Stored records
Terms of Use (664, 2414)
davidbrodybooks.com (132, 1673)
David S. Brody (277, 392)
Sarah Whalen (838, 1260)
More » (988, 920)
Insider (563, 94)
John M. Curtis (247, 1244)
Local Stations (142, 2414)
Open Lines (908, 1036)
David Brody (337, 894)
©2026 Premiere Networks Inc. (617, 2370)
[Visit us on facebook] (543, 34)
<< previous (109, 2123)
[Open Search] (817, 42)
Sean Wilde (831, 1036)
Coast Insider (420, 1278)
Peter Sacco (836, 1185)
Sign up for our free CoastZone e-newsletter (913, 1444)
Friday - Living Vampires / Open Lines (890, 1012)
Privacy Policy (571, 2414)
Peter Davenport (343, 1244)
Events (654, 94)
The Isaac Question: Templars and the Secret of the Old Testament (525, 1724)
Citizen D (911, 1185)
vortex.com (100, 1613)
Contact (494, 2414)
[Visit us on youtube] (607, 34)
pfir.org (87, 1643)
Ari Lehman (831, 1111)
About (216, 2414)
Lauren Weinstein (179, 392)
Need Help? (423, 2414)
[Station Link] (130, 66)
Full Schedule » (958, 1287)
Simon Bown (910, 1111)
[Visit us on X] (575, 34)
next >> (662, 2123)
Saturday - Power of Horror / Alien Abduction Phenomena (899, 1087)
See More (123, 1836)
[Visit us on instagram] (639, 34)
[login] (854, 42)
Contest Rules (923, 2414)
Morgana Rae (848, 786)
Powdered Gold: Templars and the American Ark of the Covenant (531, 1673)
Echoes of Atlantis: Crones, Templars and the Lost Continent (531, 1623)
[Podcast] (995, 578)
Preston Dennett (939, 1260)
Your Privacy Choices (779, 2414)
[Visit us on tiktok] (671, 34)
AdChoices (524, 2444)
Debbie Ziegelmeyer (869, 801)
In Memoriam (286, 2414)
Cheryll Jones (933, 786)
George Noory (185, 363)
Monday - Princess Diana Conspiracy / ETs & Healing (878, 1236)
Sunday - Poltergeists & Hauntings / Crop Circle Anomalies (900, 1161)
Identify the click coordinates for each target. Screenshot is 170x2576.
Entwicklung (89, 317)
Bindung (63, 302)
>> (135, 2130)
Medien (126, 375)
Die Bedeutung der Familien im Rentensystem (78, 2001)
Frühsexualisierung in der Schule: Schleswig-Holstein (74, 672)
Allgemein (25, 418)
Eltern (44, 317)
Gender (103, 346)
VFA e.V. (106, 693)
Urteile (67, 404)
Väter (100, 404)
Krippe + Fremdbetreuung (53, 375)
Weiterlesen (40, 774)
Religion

_About this exercise_. Set down each entry exactly as it appears above.

_Result for this task_.
Terms of Use (664, 2414)
davidbrodybooks.com (132, 1673)
David S. Brody (277, 392)
Sarah Whalen (838, 1260)
More » (988, 920)
Insider (563, 94)
John M. Curtis (247, 1244)
Local Stations (142, 2414)
Open Lines (908, 1036)
David Brody (337, 894)
©2026 Premiere Networks Inc. (617, 2370)
[Visit us on facebook] (543, 34)
<< previous (109, 2123)
[Open Search] (817, 42)
Sean Wilde (831, 1036)
Coast Insider (420, 1278)
Peter Sacco (836, 1185)
Sign up for our free CoastZone e-newsletter (913, 1444)
Friday - Living Vampires / Open Lines (890, 1012)
Privacy Policy (571, 2414)
Peter Davenport (343, 1244)
Events (654, 94)
The Isaac Question: Templars and the Secret of the Old Testament (525, 1724)
Citizen D (911, 1185)
vortex.com (100, 1613)
Contact (494, 2414)
[Visit us on youtube] (607, 34)
pfir.org (87, 1643)
Ari Lehman (831, 1111)
About (216, 2414)
Lauren Weinstein (179, 392)
Need Help? (423, 2414)
[Station Link] (130, 66)
Full Schedule » (958, 1287)
Simon Bown (910, 1111)
[Visit us on X] (575, 34)
next >> (662, 2123)
Saturday - Power of Horror / Alien Abduction Phenomena (899, 1087)
See More (123, 1836)
[Visit us on instagram] (639, 34)
[login] (854, 42)
Contest Rules (923, 2414)
Morgana Rae (848, 786)
Powdered Gold: Templars and the American Ark of the Covenant (531, 1673)
Echoes of Atlantis: Crones, Templars and the Lost Continent (531, 1623)
[Podcast] (995, 578)
Preston Dennett (939, 1260)
Your Privacy Choices (779, 2414)
[Visit us on tiktok] (671, 34)
AdChoices (524, 2444)
Debbie Ziegelmeyer (869, 801)
In Memoriam (286, 2414)
Cheryll Jones (933, 786)
George Noory (185, 363)
Monday - Princess Diana Conspiracy / ETs & Healing (878, 1236)
Sunday - Poltergeists & Hauntings / Crop Circle Anomalies (900, 1161)
Identify the click coordinates for each target. Screenshot is 170x2576.
Entwicklung (89, 317)
Bindung (63, 302)
>> (135, 2130)
Medien (126, 375)
Die Bedeutung der Familien im Rentensystem (78, 2001)
Frühsexualisierung in der Schule: Schleswig-Holstein (74, 672)
Allgemein (25, 418)
Eltern (44, 317)
Gender (103, 346)
VFA e.V. (106, 693)
Urteile (67, 404)
Väter (100, 404)
Krippe + Fremdbetreuung (53, 375)
Weiterlesen (40, 774)
Religion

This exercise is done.